It’s getting to be THAT time of year… The holidays… When I’ll be packing my clothes, my dog, and my laptop into my car and going downeast to spend massive quantities of time in a single-wide trailer on our four acres at my Great Grandparents’ farm. Recently, I’ve been pondering the possibility of doing a series of posts about lessons I’ve learned by growing up country. When I tweeted the idea and asked for opinions, the answer was overwhelmingly YES! So, I’m going to begin by reposting one that I originally posted back in April. Enjoy! And come back soon for more interesting stories on the characters that I refer to as my family and friends and the things that they’ve taught me…
I think it’s obvious from my love of all things country that at least part of my pedigree comes from off the farm. In fact, in the early 1900’s, my Great Granddaddy Salter built a large farm on Clubfoot Creek in Eastern North Carolina. For now, my parents have a singlewide trailer down there where they will one day build their house and retire. The farm is much smaller now than it was a century ago, but it’s the place we call “home.”

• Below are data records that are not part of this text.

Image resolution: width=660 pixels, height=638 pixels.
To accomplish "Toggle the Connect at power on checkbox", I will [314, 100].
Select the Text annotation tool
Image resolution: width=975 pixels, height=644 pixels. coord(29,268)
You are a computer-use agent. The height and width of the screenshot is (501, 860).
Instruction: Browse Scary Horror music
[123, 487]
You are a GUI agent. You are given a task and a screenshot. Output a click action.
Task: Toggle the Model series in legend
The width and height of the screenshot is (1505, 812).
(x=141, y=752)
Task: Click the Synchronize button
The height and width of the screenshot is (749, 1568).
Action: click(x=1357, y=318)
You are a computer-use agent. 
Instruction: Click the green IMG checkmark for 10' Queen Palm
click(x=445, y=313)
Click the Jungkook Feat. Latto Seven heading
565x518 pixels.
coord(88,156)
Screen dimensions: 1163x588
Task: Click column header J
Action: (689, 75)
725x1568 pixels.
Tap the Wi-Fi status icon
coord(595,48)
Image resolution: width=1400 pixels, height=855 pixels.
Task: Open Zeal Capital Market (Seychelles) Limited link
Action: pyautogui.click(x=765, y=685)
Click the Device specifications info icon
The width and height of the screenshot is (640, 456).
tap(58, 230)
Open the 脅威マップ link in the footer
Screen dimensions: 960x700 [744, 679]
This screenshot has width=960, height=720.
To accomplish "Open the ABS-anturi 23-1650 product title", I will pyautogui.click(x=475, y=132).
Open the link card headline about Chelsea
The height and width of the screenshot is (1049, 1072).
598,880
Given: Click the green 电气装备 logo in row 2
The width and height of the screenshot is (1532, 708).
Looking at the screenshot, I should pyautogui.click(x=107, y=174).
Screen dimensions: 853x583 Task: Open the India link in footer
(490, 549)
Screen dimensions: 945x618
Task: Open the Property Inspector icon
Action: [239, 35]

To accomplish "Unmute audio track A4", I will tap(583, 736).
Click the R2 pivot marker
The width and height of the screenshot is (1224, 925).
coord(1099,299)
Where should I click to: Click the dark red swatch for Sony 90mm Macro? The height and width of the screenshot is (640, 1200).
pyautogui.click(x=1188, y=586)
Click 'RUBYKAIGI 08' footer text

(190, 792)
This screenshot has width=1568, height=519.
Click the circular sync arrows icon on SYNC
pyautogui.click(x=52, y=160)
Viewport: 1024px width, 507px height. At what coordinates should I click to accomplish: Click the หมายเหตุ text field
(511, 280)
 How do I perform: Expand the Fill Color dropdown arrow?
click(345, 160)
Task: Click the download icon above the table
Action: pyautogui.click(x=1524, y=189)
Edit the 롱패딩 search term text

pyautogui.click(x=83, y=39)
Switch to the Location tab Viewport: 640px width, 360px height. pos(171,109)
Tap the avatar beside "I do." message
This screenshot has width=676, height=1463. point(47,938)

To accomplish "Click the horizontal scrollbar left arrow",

Several years ago, my Dad took me exploring in a part of the farm that I’d never seen. He took me back behind the cow pasture, beyond the pecan orchard, past the tobacco barn, and into the woods to an area referred to as “The Gut.” Back in the days before you could pay people to pick up your garbage on the side of the street– and even before landfills– when farm equipment, household appliances, or vehicles stopped running, my Great Granddaddy Salter would take them deep into the woods and abandon them there. “The Gut” was pretty much like a dump. Anything that couldn’t be used and couldn’t be burned would be taken there and left.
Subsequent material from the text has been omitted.